By asking us to go shopping after 9/11 President Bush played to a much lower aspect of our society – mass consumption. As a consumer society we have turned to buying things in times of crisis. Mass consumption has created its own set of problems, destruction of the environment and the tendency to ignore social problems such as poverty and hunger. While the economic crisis has been really hard for a lot of people, and I certainly don’t want to minimize that, maybe in some ways it can be a good thing. In trying to fix the problem we can turn away from a consumer-driven society, band together to provide answers to societal problems, and build trust in our democracy.

Forgetting vs Remembering – How to Heal A Nation

I think my political hangover is about come to an end. I still can’t help talking nonstop about the election, but it is getting to be less and less. I have wept for joy and relief, laughed, gotten sad about the hatred, bigotry, racism, and homophobia that still exist, but mostly just marveled at the enormity of it. Now it is time for me to put some thoughts down about what all of this has meant to me.

I was born in the late ’60s. For me the world has been tinted by national events that for the most part have been negative – obviously there have been good times and great times, but I am talking about those singular moments when you say “I remember where I was when…” I remember where I was when I heard that we had invaded Iraq the first and second time, where I was when hostage were taken during the Olympics, and of course where I was when I heard about 9/11. The only exception I can think of is the Berlin Wall which was an amazing thing, but to me it was fairly remote and to put it mildly hasn’t effected my life like the other events. Ah yes, another one just came to mind – when Nelson Mandela was released from prison. But, this election is one of the few times where I can say “I remember where I was…” to something that is so powerful and positive that it almost eclipses all else.

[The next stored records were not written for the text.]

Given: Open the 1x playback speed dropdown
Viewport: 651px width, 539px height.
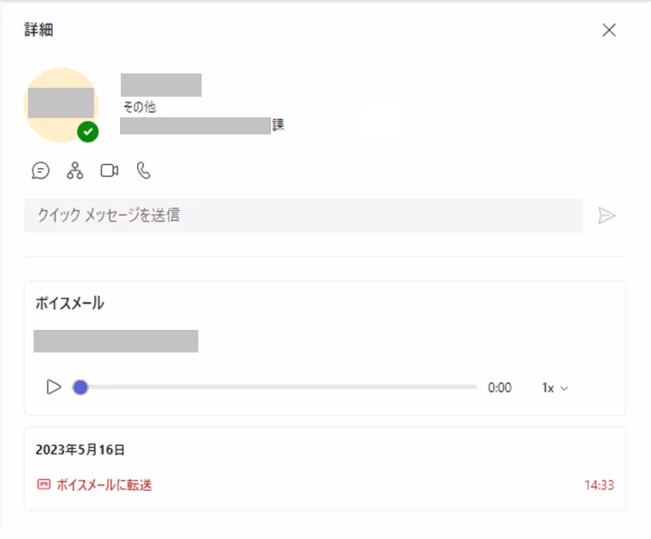Looking at the screenshot, I should pos(555,388).
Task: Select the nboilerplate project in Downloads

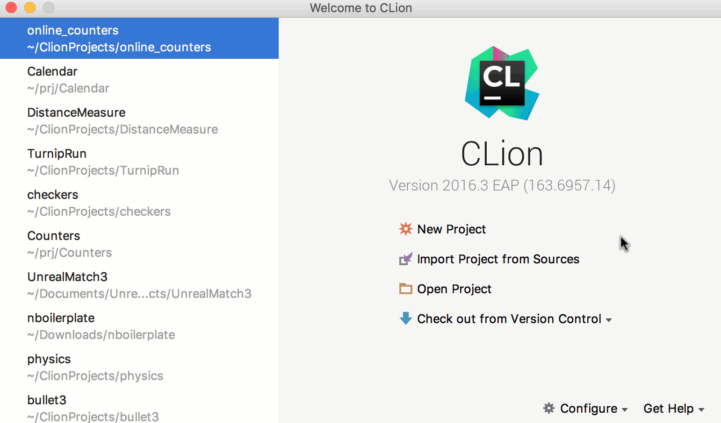Action: [139, 326]
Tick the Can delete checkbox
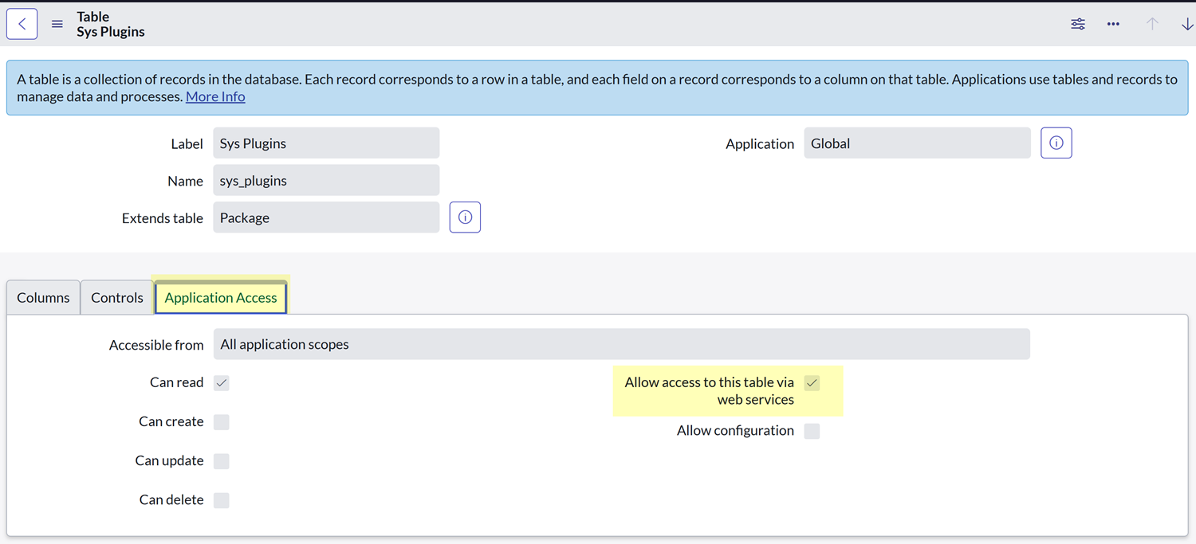 [x=222, y=500]
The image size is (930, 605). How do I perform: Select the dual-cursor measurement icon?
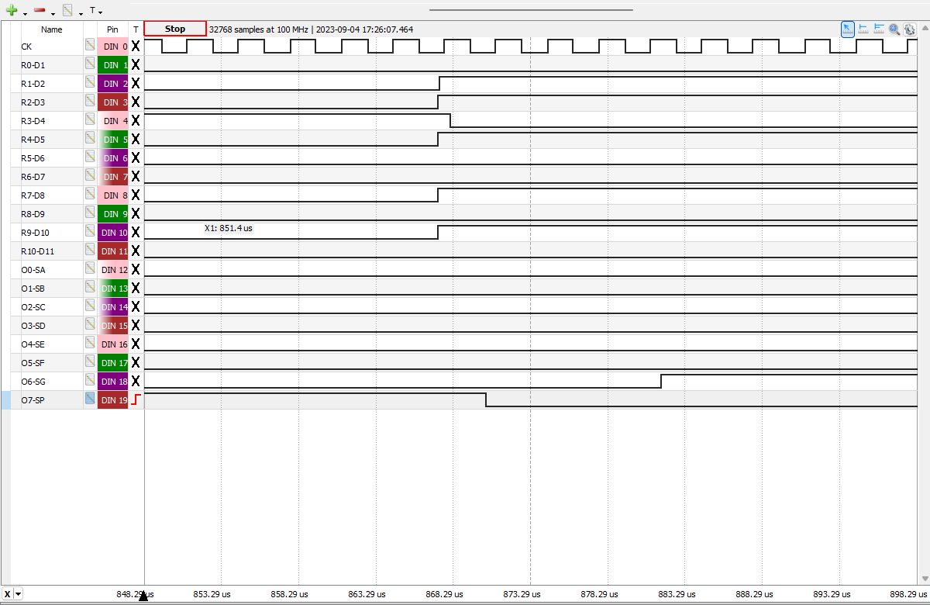[x=879, y=29]
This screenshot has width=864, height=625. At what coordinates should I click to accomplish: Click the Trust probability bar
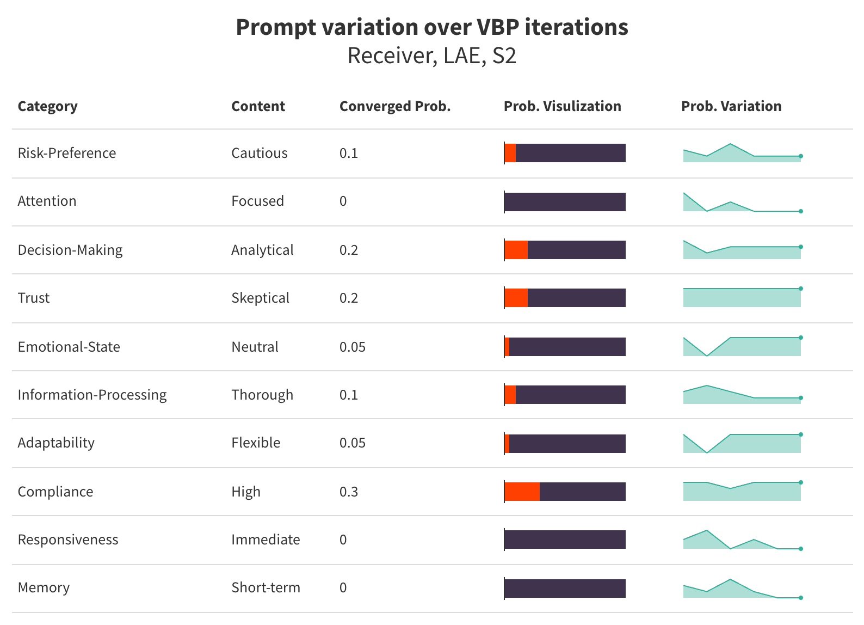[x=565, y=298]
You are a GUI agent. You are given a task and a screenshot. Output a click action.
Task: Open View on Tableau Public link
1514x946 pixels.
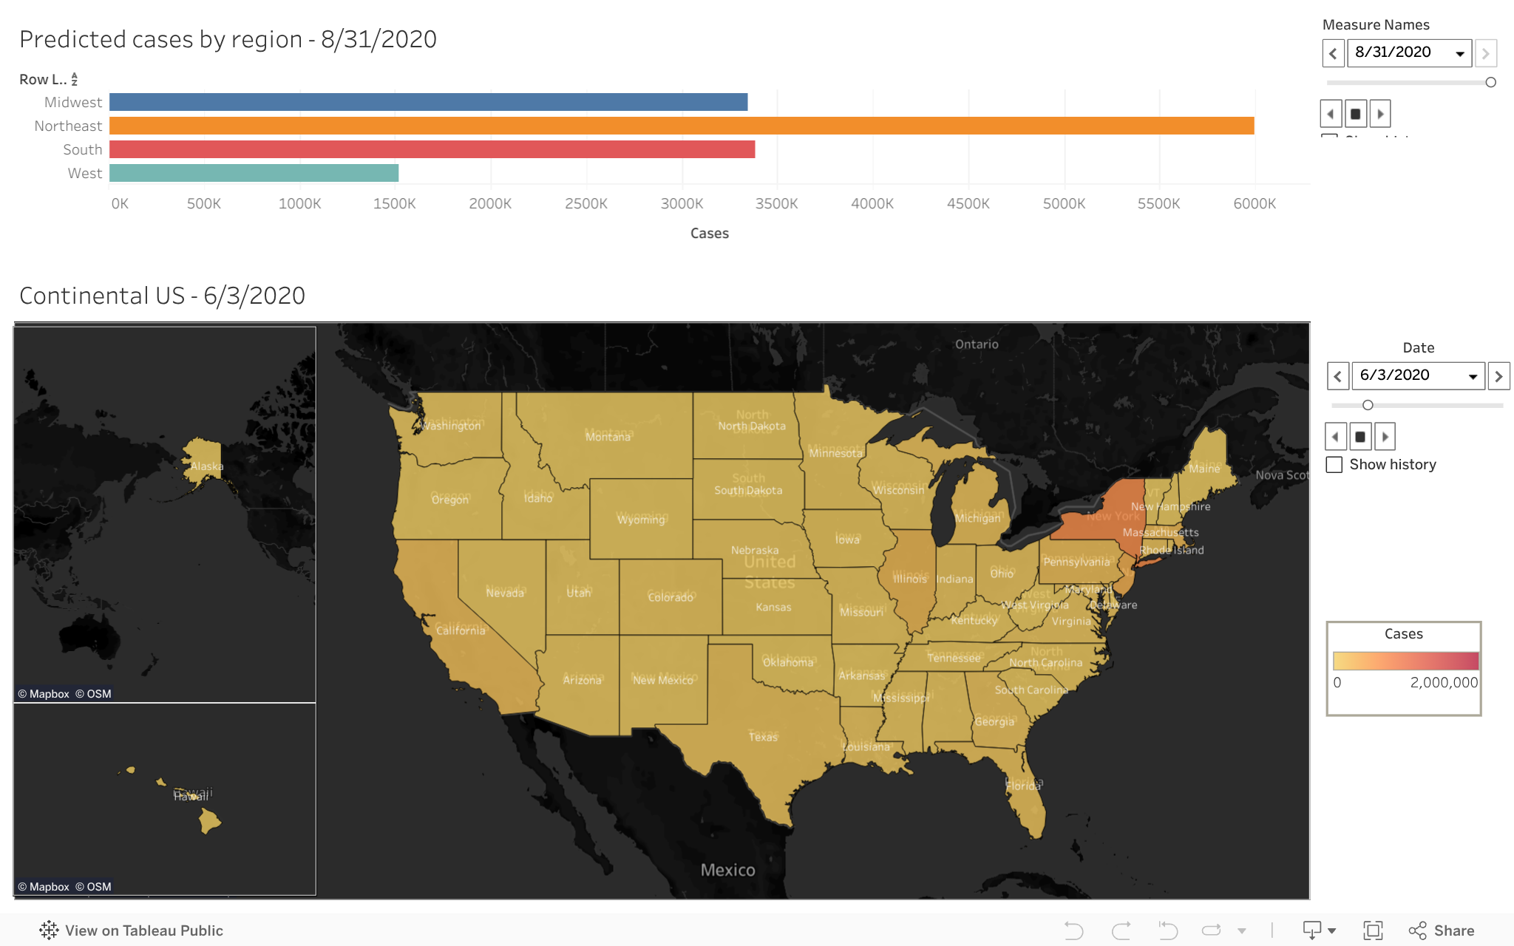pos(143,930)
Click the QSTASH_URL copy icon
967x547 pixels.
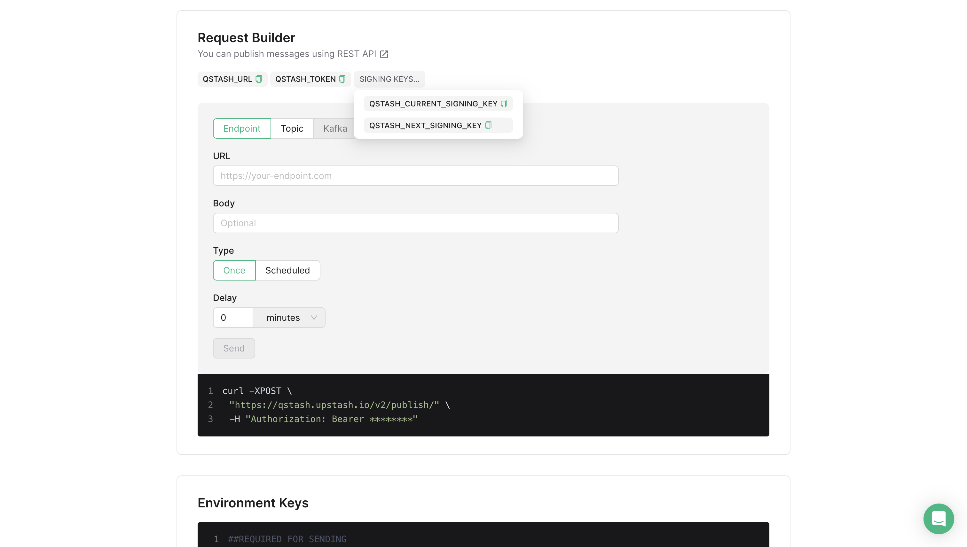point(258,79)
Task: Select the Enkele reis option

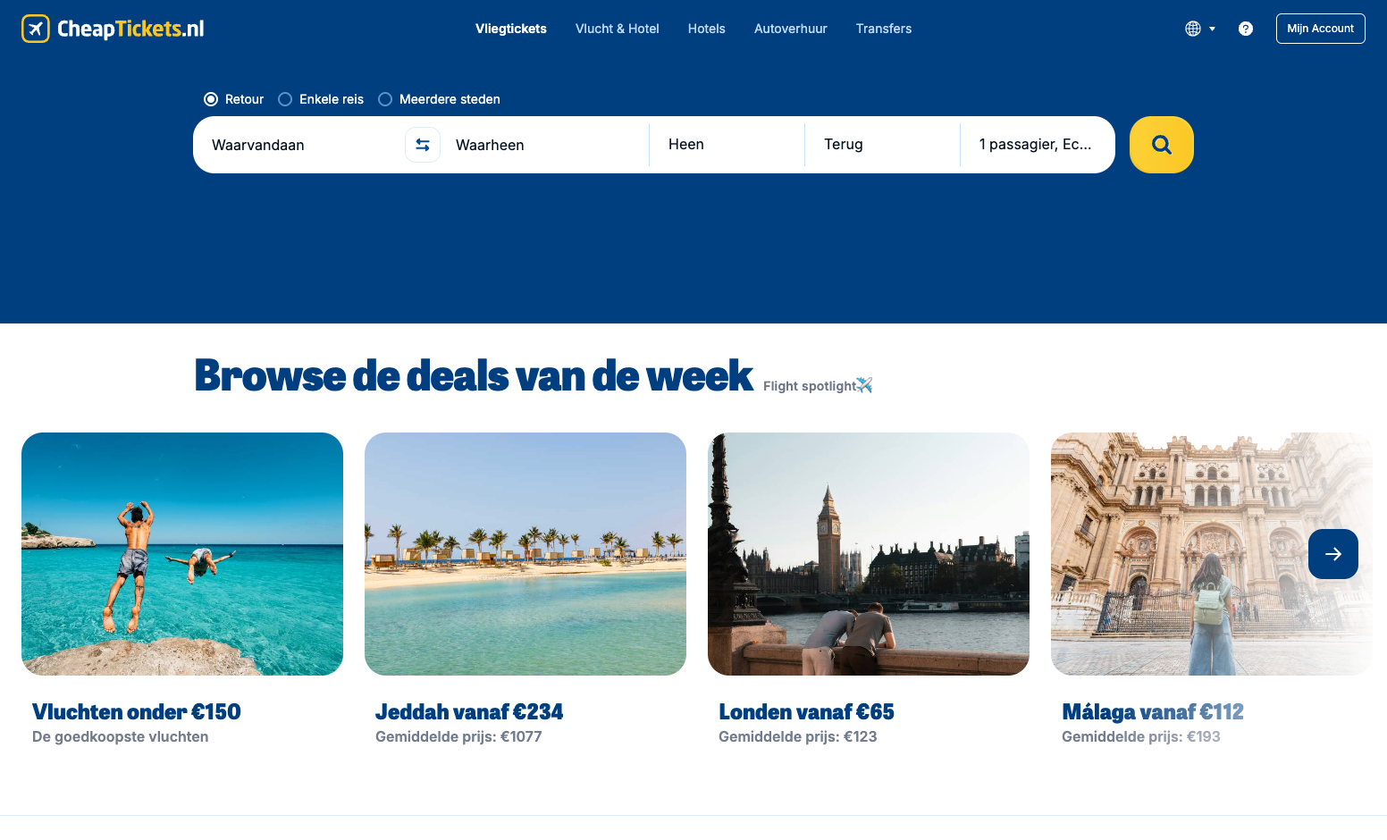Action: pos(285,99)
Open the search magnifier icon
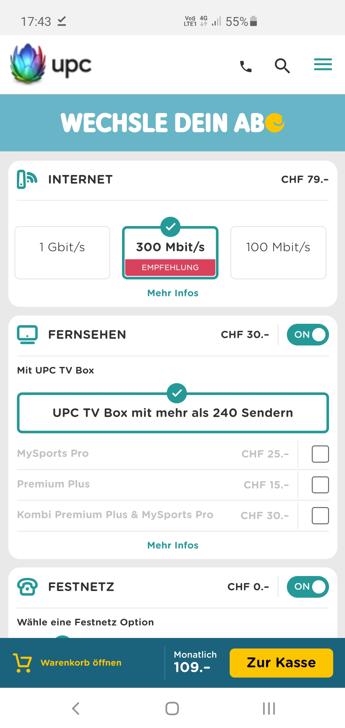This screenshot has width=345, height=728. click(x=282, y=66)
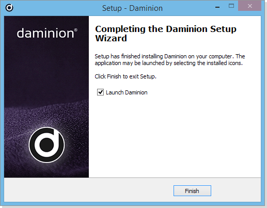Maximize the Setup - Daminion window

(231, 6)
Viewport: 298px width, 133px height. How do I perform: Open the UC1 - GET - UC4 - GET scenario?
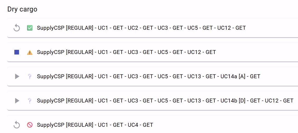click(153, 124)

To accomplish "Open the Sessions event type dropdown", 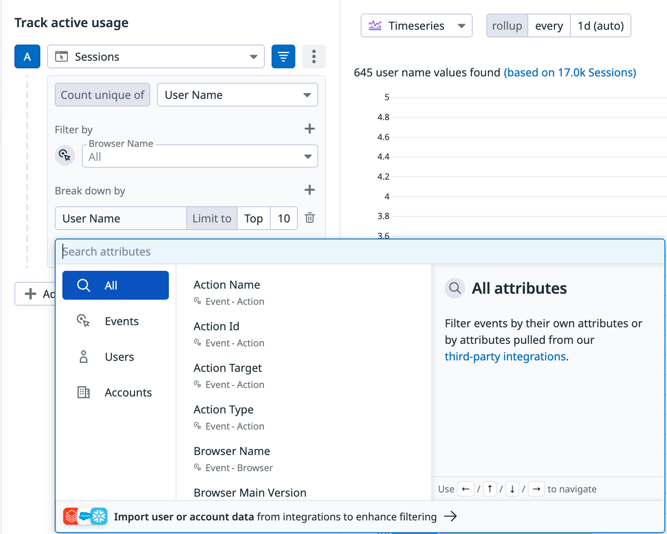I will point(156,56).
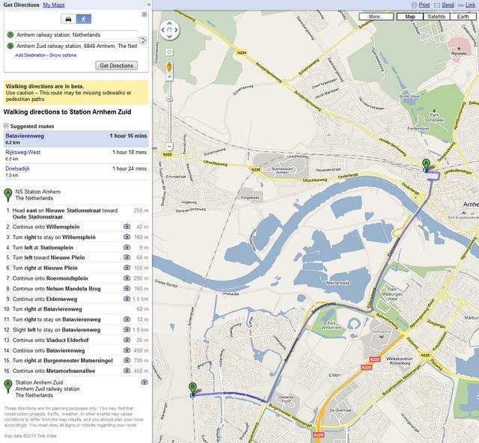Collapse the left directions panel
The image size is (479, 443).
pos(148,4)
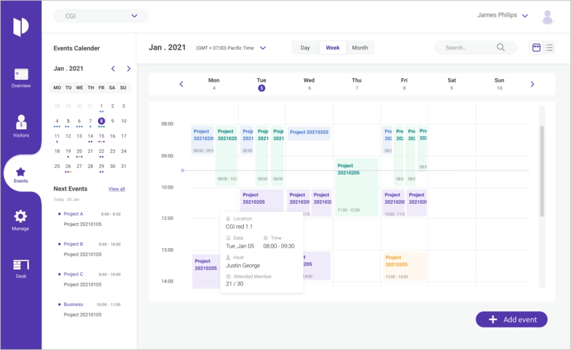Click the Add event button
The height and width of the screenshot is (350, 571).
point(511,320)

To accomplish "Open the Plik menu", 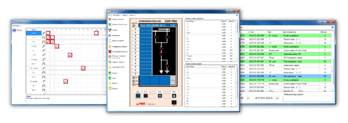I will (110, 15).
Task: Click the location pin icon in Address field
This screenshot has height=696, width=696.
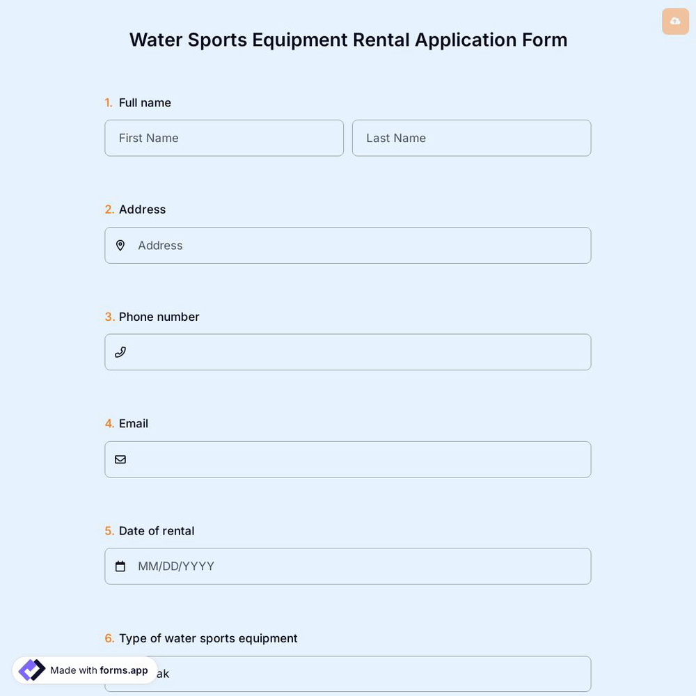Action: (120, 245)
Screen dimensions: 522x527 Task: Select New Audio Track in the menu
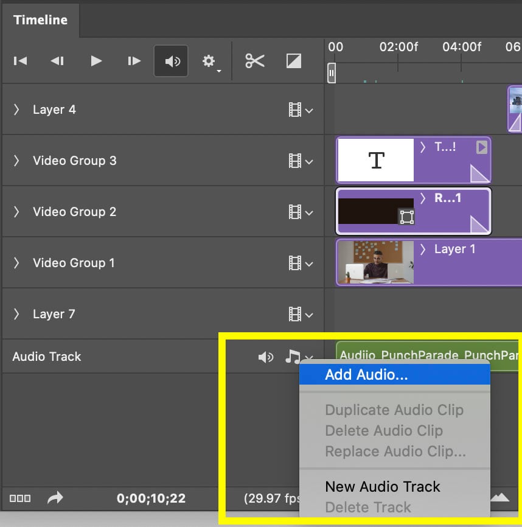[x=382, y=486]
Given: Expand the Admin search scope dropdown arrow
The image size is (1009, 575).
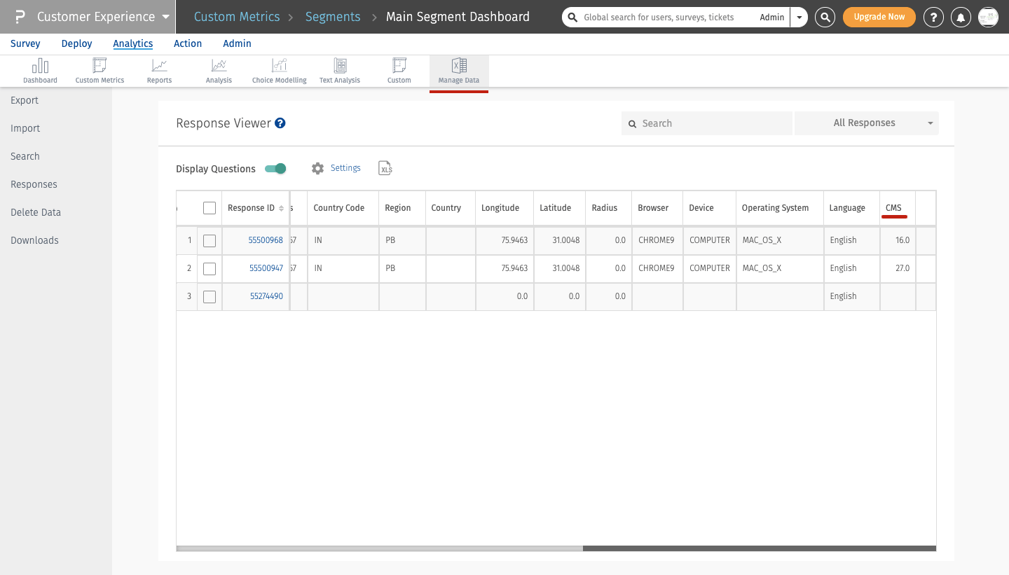Looking at the screenshot, I should [799, 17].
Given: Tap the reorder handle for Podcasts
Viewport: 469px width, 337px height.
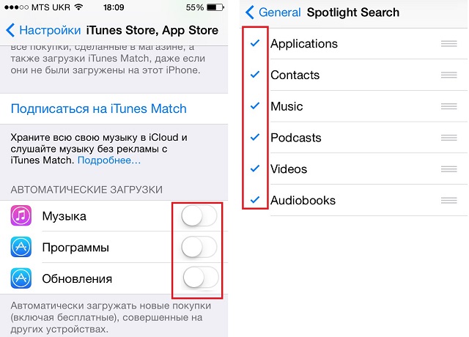Looking at the screenshot, I should point(448,138).
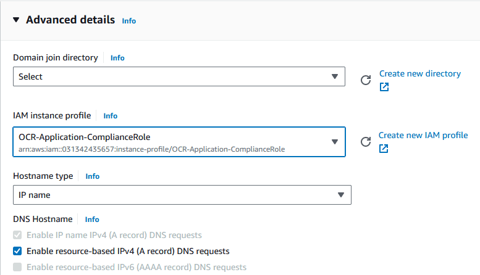Toggle Enable resource-based IPv6 AAAA DNS requests
The height and width of the screenshot is (275, 480).
coord(17,267)
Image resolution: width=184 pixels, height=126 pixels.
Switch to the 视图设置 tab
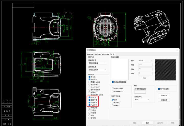pos(90,54)
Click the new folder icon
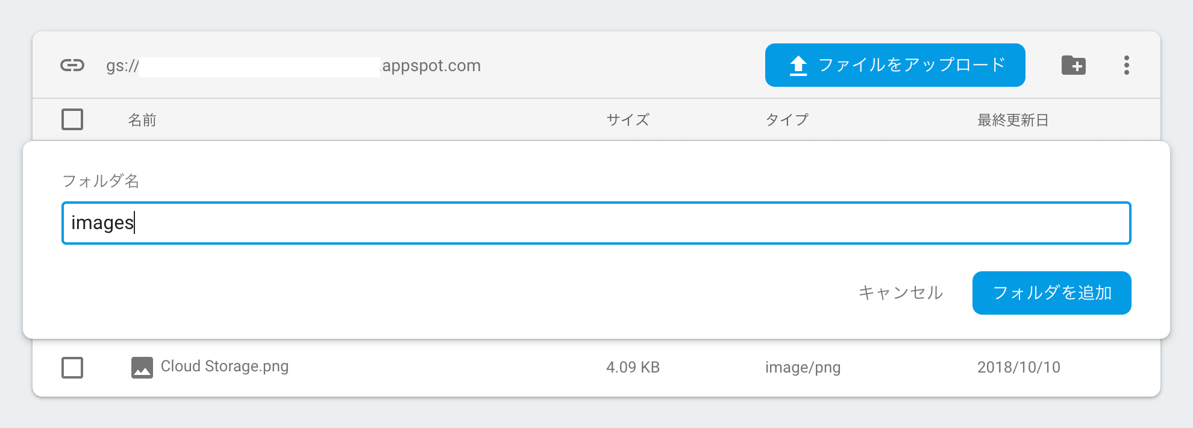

And more importantly to me my daughter will be able to say it to her grandchildren.

In listening to all the conversations on the radio on race and what this election has meant to black Americans it seems that older generations are still more skeptical about how far we have come in turning the corner. And it is here where I think that forgetting vs remembering enters into the dialog about how we as a nation react to certain events. I have to digress a bit. My boss has been educating me about how the French people are still bitter about losing to the Romans low these many thousands of years later. This has colored their national temperament and made them more pessimistic. I will leave it up to him to comment on the French (he is French after all and I am not). But it has been often pointed out that America is a nation of amnesiacs when it comes to history and those who forget history are doomed to repeat it. But maybe those who remember history are doomed to repeat it. Maybe it is the very quality of our being able to forget history that has enabled us to move on.

Sure forgetting has brought about a range of problems with it; you could argue that a number of problems have been brought about by forgetting: from failing to honor promises to Native Americans to not using the lessons from the civil rights struggle in the ’60s to fight the civil rights issue of our time – same sex marriage. And maybe what I am talking about is forgiving rather than forgetting, but it seems like there is an element of both in each. Forgetting has, to a certain extent, allowed us to heal instead of dwell on the pain. It would be interesting to hear from anyone who has a greater understanding of the Truth and Reconciliation Commissions to see what role remembering and forgetting had to play in the healing of South Africa.

Whatever the case, we need to have a little bit of each – remembering and forgetting – in order to not repeat mistakes but not get stuck in a negative feedback loop either. And the understanding of that duality is what has really impressed me about Obama. Our president elect seems to really get the nuances of not just race, but a wide range of other issues such as personal responsibility vs. helping each other.

Hopefully tomorrow I can write some more about asking us to serve.